• [EXTRACT PROVIDED]:
------------------------------

A GFI device? All 4 wires (A,B,C,N) would run through the CT together.
| Whereas the service transformer on phase AB has the only centered | tapped (neutral) windings 120V phase-to-neutral and 240V | phase-to-phase and phase C (not connected to the phase AB transformer) | is the wild phase.
It is 208 volts relative to ground.
| It seems to me that (without additional protective equipment), if | phase C accidently touches the ground there would be a voltage | imbalance, but the overcurrent protection would not necessarily trip | off. | | Am I wrong by assuming this?
That depends on how solid the ground path is. If the impedance is high to get back to the source, maybe not enough current will flow. That could easily be the case if it contacts earth. It could even be the case if it contacts a metal part of the building. But if the impedance is low enough, you get high current.
Still, if there is any risk of a ground fault, and especially one that could be contacted by a person as part of the ground path, then ground fault protection would be a good thing to have. A GFI device?

------------------------------

• [LISTING]:
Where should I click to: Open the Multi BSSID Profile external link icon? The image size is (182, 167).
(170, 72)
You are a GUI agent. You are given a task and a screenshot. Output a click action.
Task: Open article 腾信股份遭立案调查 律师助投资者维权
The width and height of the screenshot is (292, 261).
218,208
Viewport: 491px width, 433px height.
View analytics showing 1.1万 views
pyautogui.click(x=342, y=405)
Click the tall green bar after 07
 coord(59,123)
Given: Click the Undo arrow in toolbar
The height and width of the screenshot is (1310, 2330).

------------------------------

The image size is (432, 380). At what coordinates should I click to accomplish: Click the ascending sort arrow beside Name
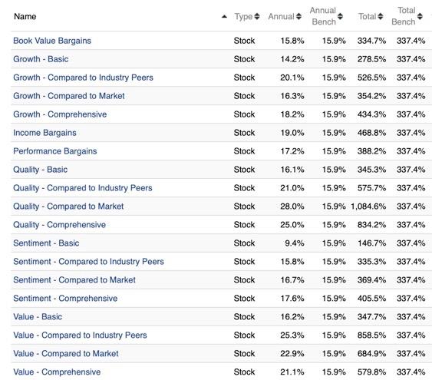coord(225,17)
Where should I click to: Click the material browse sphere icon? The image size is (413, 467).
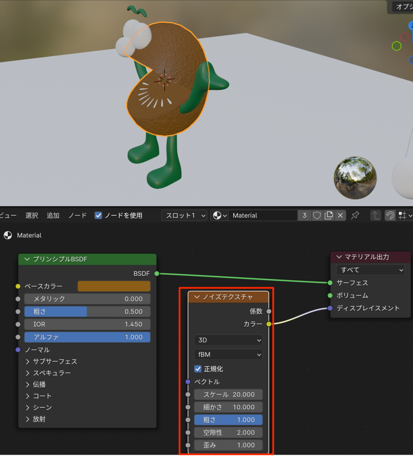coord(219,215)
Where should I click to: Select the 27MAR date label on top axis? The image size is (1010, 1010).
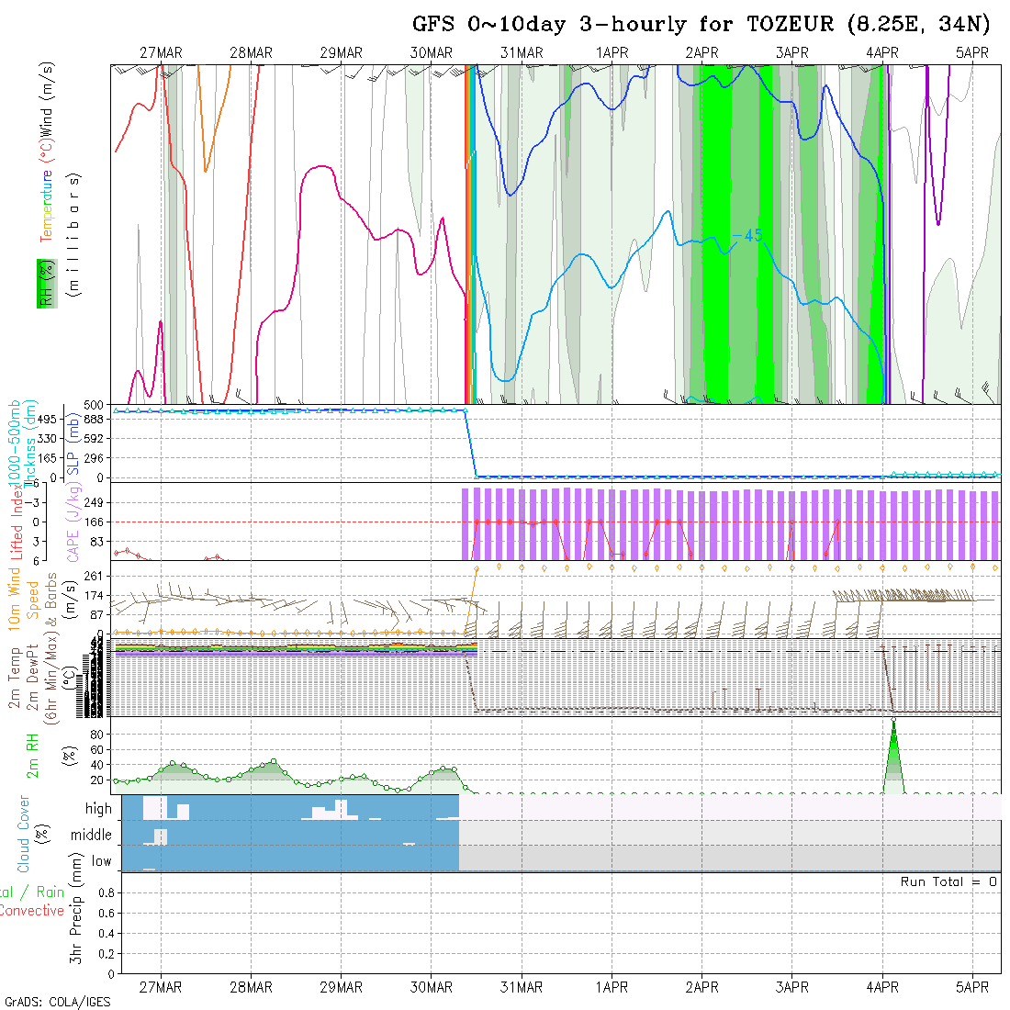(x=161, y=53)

------------------------------

• [TASKS TO COMPLETE]:
a. List every voltage figure given in the discussion of the wild phase and ground faults, with what each is measured between.
b. Write the next part of the discussion about ground faults on the wild phase, starting after its final sentence.

• [ANSWERS GIVEN]:
a.
- 120V, phase-to-neutral
- 240V, phase-to-phase
- 208 volts, phase C relative to ground

b.
| Also, what, in general, are the pros and cons of a 120/240V 3 phase | closed delta connection?
If there is a loss of one phase in this system it can lead to trouble. Delta can have back-energizing issues as well as lopsided loading if a phase is lost. And 240D/120 would be quickly out of balance if the 120 volt loads predominate. Alternatively, a Scott-T version of that could help in limited 3-phase loading environments.
| Is this a good choice for a small commercial building with a 3 story | hydraulic elevator and mostly 120V. appliance and lighting loads?
208Y/120. Configure the elevator system for 208 volts. It is the more common electrical system in the USA, now. An elevator manufacturer not being able to do 208 volts is limit their market severely.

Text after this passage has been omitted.